Some COVID-19 patients who develop severe infections leading to hospitalization, including stays in the ICU, may experience long-term delirium, according to a new study from the University of Michigan’s Michigan Medicine. The study involved around 150 people who were hospitalized with COVID-19 during the early days of the pandemic, the majority of whom ended up experiencing delirium.
Delirium is a cognitive issue in which someone is able unable to think clearly, often experiencing agitation and confusion. This issue can result for multiple reasons, including, potentially, the brain inflammation experienced during a COVID-19 infection. Of the 150 or so patients used in this study, 73-percent ended up with delirium.
The study found that COVID-19 patients who experience delirium were more likely to have comorbidities like diabetes and they tended to be sicker than other patients. In the case of SARS-CoV-2 and the resulting illness, multiple factors may lead to the development of delirium, the researchers note, including blood clots, stroke, lack of adequate oxygen, and brain inflammation.
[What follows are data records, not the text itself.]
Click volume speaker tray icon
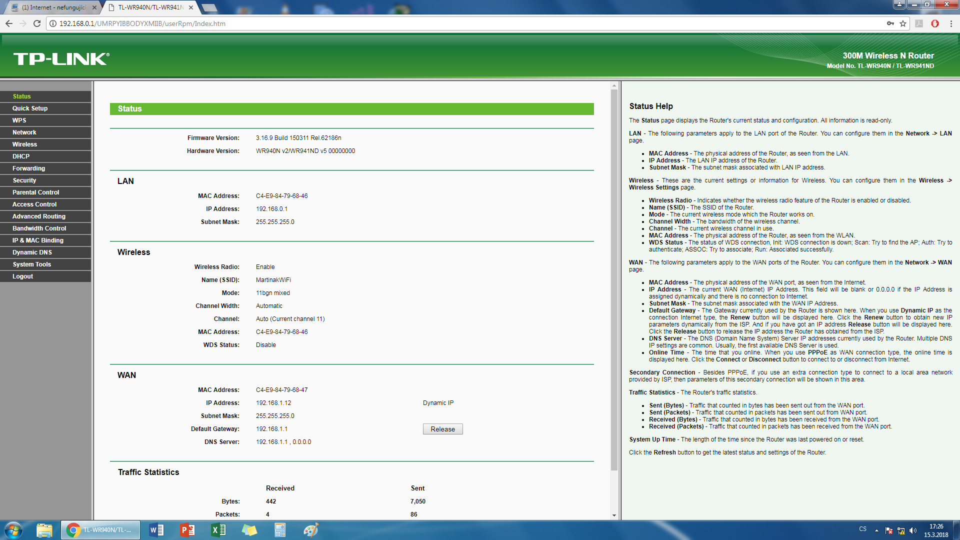The image size is (960, 540). pyautogui.click(x=913, y=531)
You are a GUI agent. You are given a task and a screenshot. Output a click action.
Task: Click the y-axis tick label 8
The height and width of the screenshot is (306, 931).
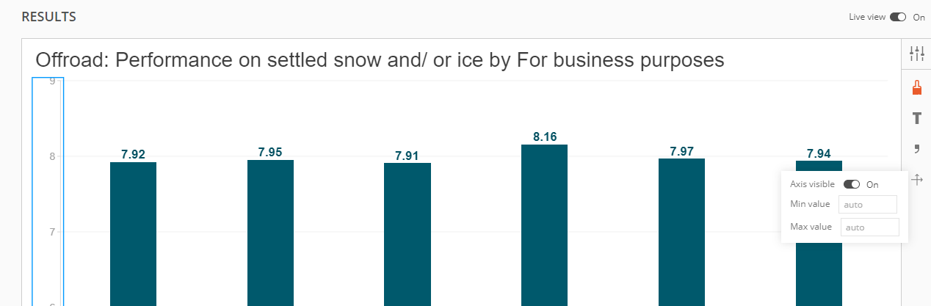[52, 156]
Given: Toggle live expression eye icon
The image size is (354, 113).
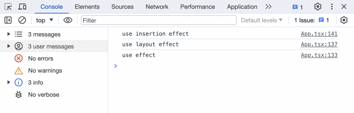Looking at the screenshot, I should coord(68,20).
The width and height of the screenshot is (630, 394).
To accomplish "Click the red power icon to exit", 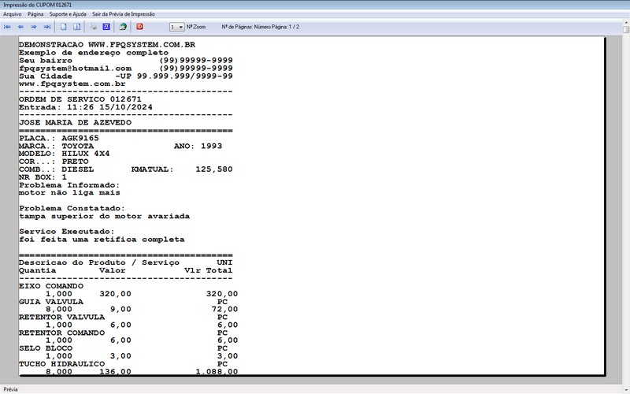I will click(x=139, y=26).
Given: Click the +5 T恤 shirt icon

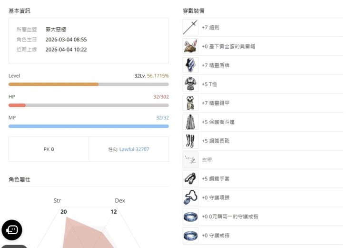Looking at the screenshot, I should (190, 84).
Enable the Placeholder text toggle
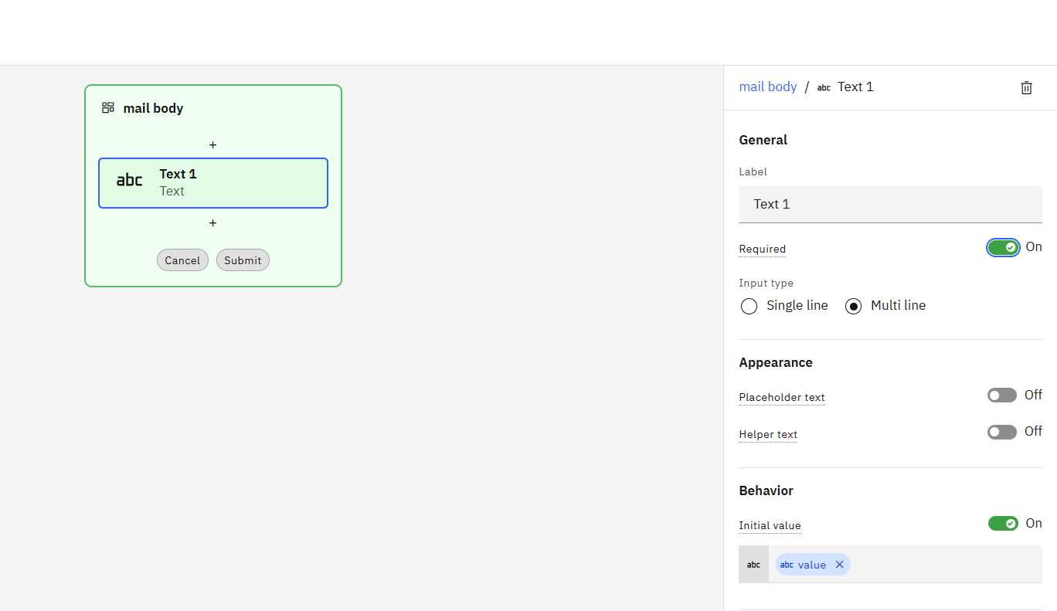Screen dimensions: 1057x611 coord(1001,395)
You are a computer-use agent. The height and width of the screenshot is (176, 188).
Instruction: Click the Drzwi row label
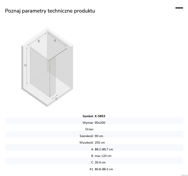tap(89, 129)
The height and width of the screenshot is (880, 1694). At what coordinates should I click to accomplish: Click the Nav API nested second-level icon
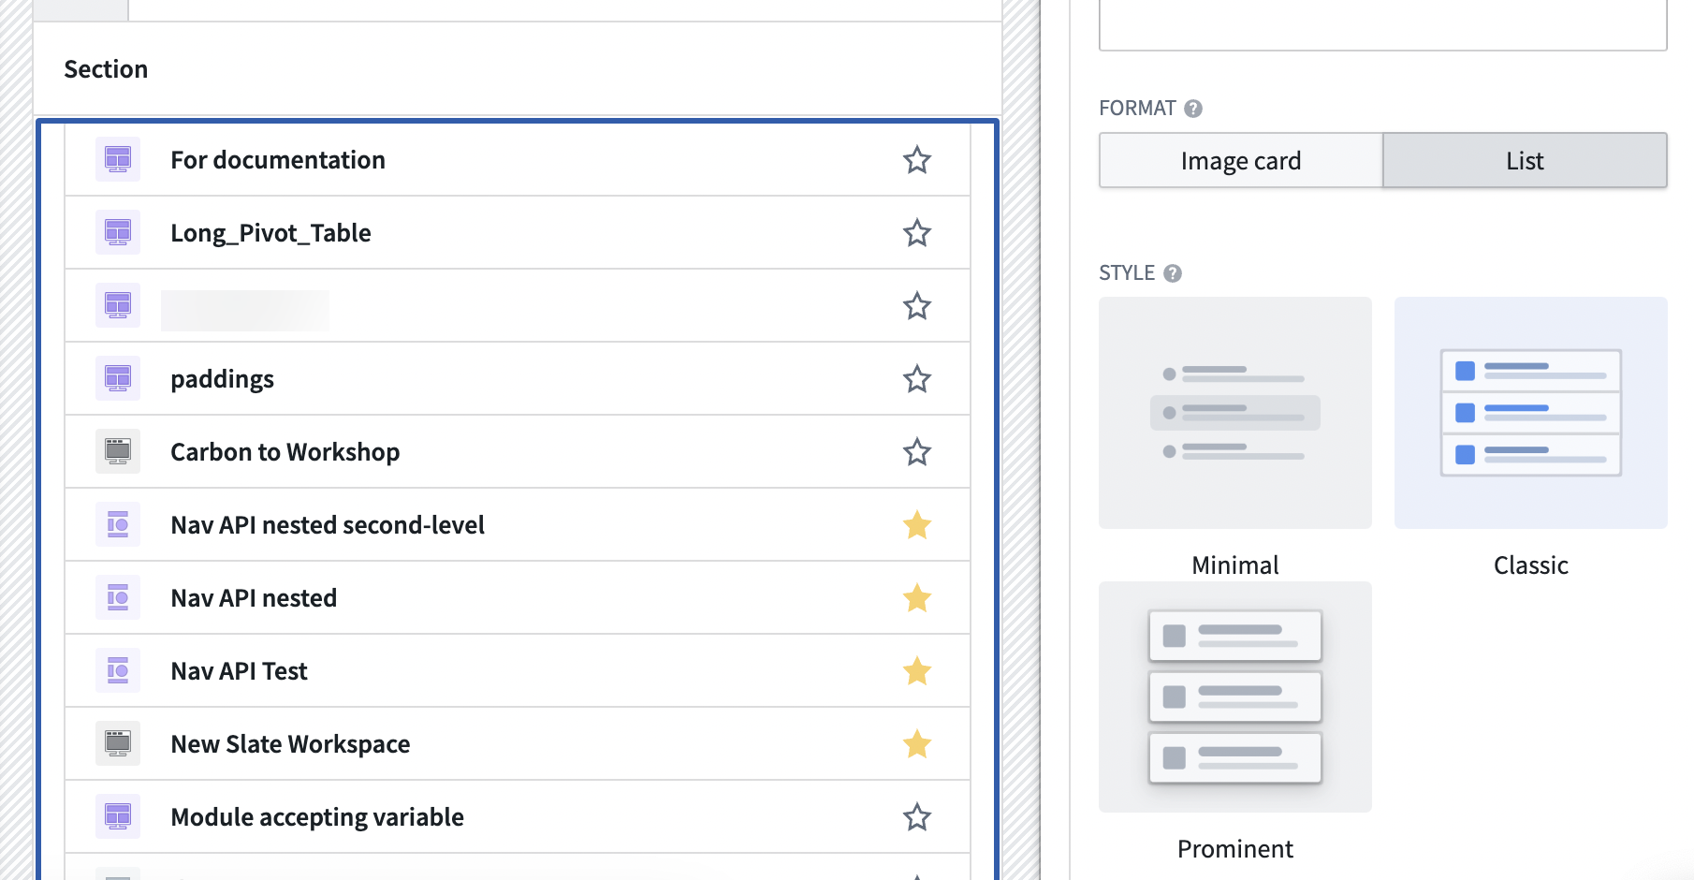[118, 525]
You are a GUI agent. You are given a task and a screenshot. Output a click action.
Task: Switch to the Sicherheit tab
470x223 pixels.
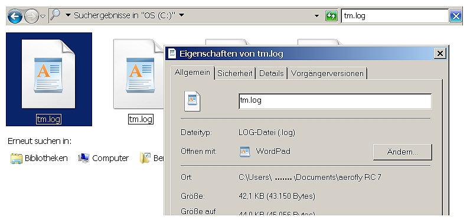tap(234, 73)
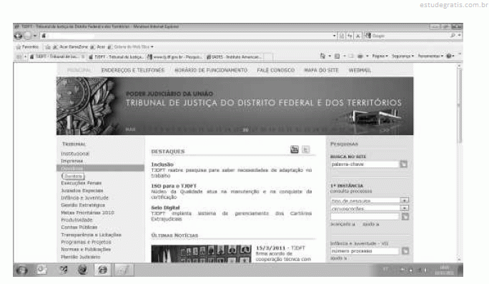The image size is (489, 284).
Task: Open the Segurança toolbar menu
Action: coord(402,57)
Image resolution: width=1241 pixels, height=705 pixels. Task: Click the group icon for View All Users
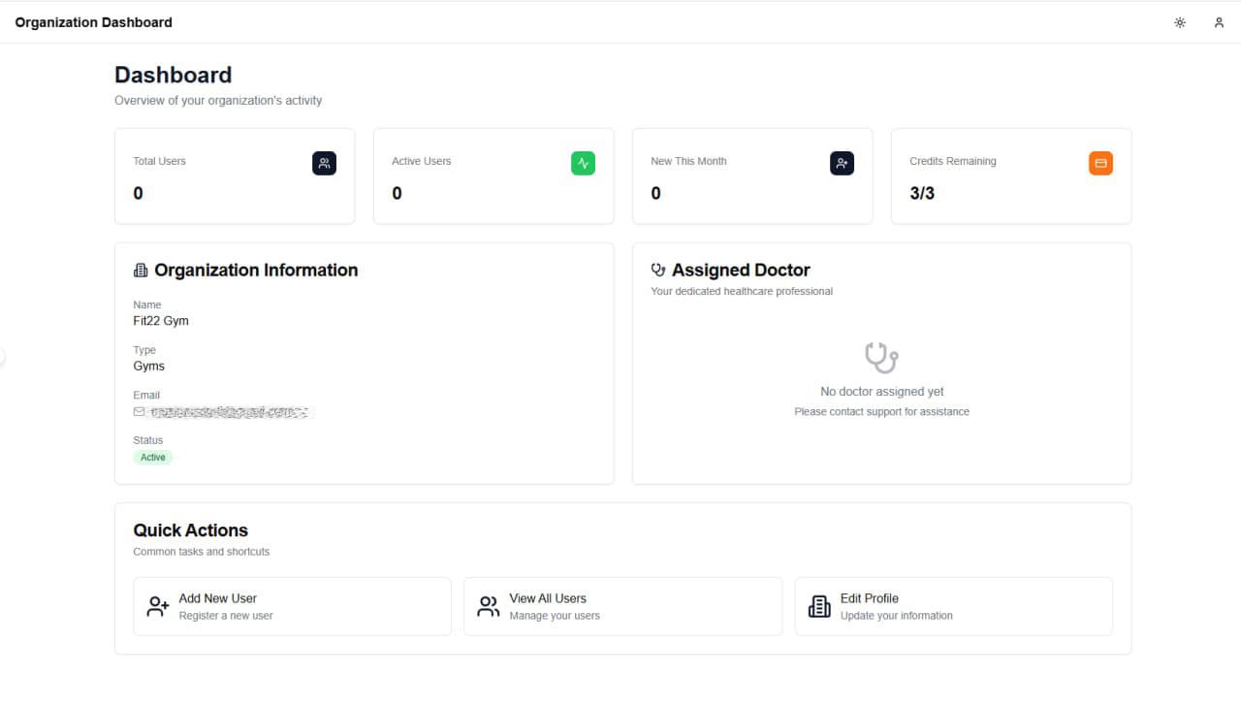pos(488,605)
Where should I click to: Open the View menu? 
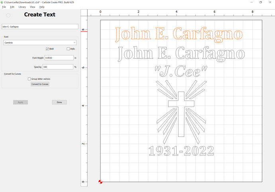click(32, 7)
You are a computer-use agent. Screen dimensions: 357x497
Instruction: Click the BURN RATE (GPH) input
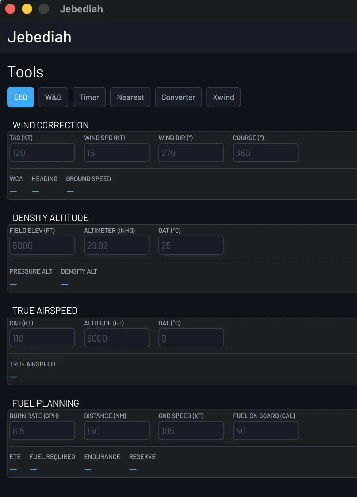point(42,430)
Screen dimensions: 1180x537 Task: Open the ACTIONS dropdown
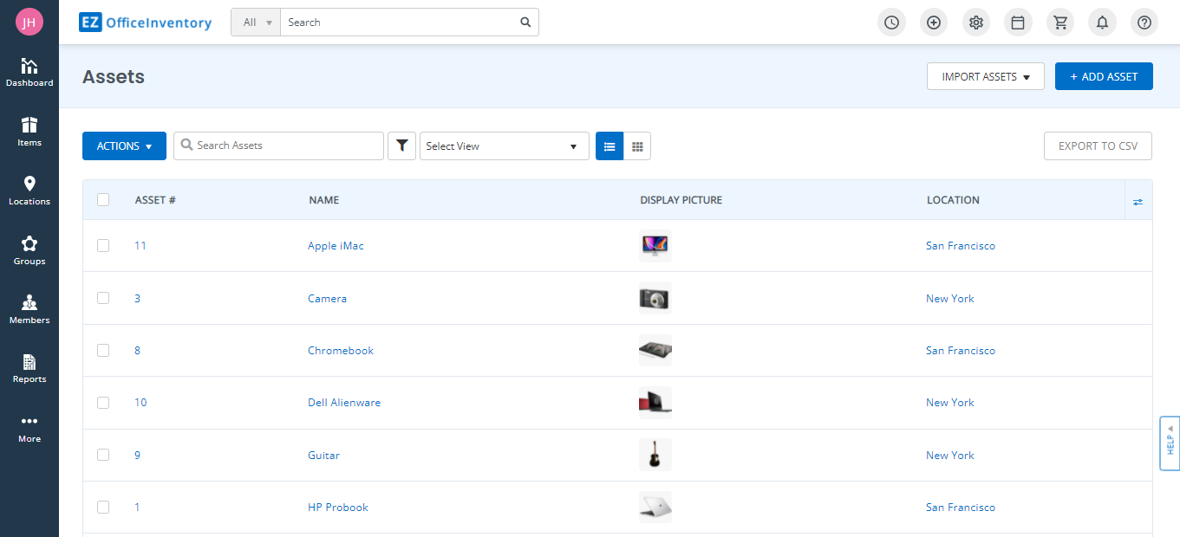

Some of the methods used to help reduce delirium aren’t suitable for many COVID-19 patients, unfortunately, such as allowing them to receive visitors or personal items from their homes. Compounding the issue may be the use of sedatives that are commonly used in cases of severe COVID-19, particularly among those who end up in the ICU on a ventilator.
The problems continue from there, with the study finding that around a third of the participants involved in the study still experienced delirium when discharged from the hospital; of those patients, 40-percent needed skilled nursing care after leaving the hospital. In some instances, the patients continued to experience delirium months after the infection, making this one of multiple long-term potential consequences of the pandemic.